A França resistiu à magia negra do grotesco Paraguai, país onde Mbappé será declarado inimigo público
Um dos vário momentos de conflito entre os jogadores no Paraguai-França
Dan Mullan
A muralha defensiva do Paraguai abrandou a marcha triunfal da França. Mesmo assim, a seleção gaulesa fez o mínimo para seguir em frente (1-0). Um momento de fantasia de Désiré Doué decidiu um encontro que foi tudo menos brilhante. Conflitos constantes, entradas duras, estratégias obscuras: os sul-americanos fizeram de tudo para travar os Les Bleus, que resistiram e vão jogar os quartos de final contra Marrocos
Quem são estes? Deverá ter sido mais ou menos isto que a França preguntou ao chegar ao estádio, em Filadélfia, e ver o Paraguai em vez da Alemanha. O oponente era um lembrete maior do que uma agenda de que as surpresas acontecem.
A seleção gaulesa tem feito do Campeonato do Mundo uma marcha triunfal repleta de glamour. Por sua vez, se o Paraguai chegou aos oitavos de final não foi pela finesse dos desempenhos, mas pela superação colocada em prol de uma causa.
Os sul-americanos foram os ditadores de tendências. A equipa de Gustavo Alfaro conseguiu contaminar o ambiente geral com o seu jeito grotesco. O que começou como uma disputa mais agressiva, logo evoluiu para um grupo de jogadores engalfinhados e completamente distraídos do propósito que ali os levou.

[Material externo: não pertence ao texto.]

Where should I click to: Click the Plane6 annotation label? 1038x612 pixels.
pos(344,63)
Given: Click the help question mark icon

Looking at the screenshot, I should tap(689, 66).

A rigora marcação de Cáceres a Mbappé
Richard Sellers/Allstar
Na primeira vez que Juan José Cáceres se agrafou a Kylian Mbappé, o avançado até achou alguma graça. Trocaram sorrisos e seguiram em frente. Com o progredir dos acontecimentos, o francês já só desejava ter aplicado repelente contra aquele indivíduo, tanto que o lateral estendeu-lhe as mãos para o levantar e o jogador do Real Madrid limitou-se a ignorar o auxílio.
A França estava a ser eficaz na anulação de Miguel Almirón, a principal ameaça do Paraguai, mas esbarrava na muralha albirroja. Um remate de Ousmane Dembélé desviado por um defesa para perto do interior da baliza era manifestamente pouco.
Muitos se têm queixado do excesso de pausas de hidratação. Talvez o sindicato das garrafas de água já esteja a trabalhar numa defesa baseada no argumento de que há jogos como o Paraguai-França em que a seca precisa de ser combatida, se calhar, até com mais momentos para bebericar.
No seu estilo rudimentar, os paraguaios iam adiando o inevitável. Manu Koné insistia em remates de fora da grande área, mas foi dentro do retângulo junto da baliza de Orlando Gill que o assunto se resolveu. O lado esquerdo do ataque dos Les Bleus tem sido a posição mais volátil da equipa. Désiré Doué rendeu o titular Bradley Barcola e de imediato forçou Diego Gómez a cometer penálti.
O labirinto atravessado por Doué para levar a França até ao golo
Simon Stacpoole/Offside
Dando continuidade ao curso de magia negra, os jogadores do Paraguai tentaram assassinar a marca de grande penalidade, o que não perturbou a eficácia de Mbappé. Se já constava da lista de inimigos públicos do Paraguai, o atacante que chegou aos sete golos no torneio agravou o estatuto. Em boa verdade, até revelou uma faceta de trash talker. Enquanto o Paraguai seguia com entradas brutais e demonstrações de teatro, Mbappé proporcionava uma dupla defesa a Orlando Gill.
O mau olhado não travou a França, que fez o mínimo para seguir em frente. O Paraguai até tinha sido considerado uma das surpresas do Mundial, mas a sucessão de comportamentos cavernais corroeu a imagem fantasiada. Percebeu-se a estratégia. No jogo jogado, nunca teriam hipóteses.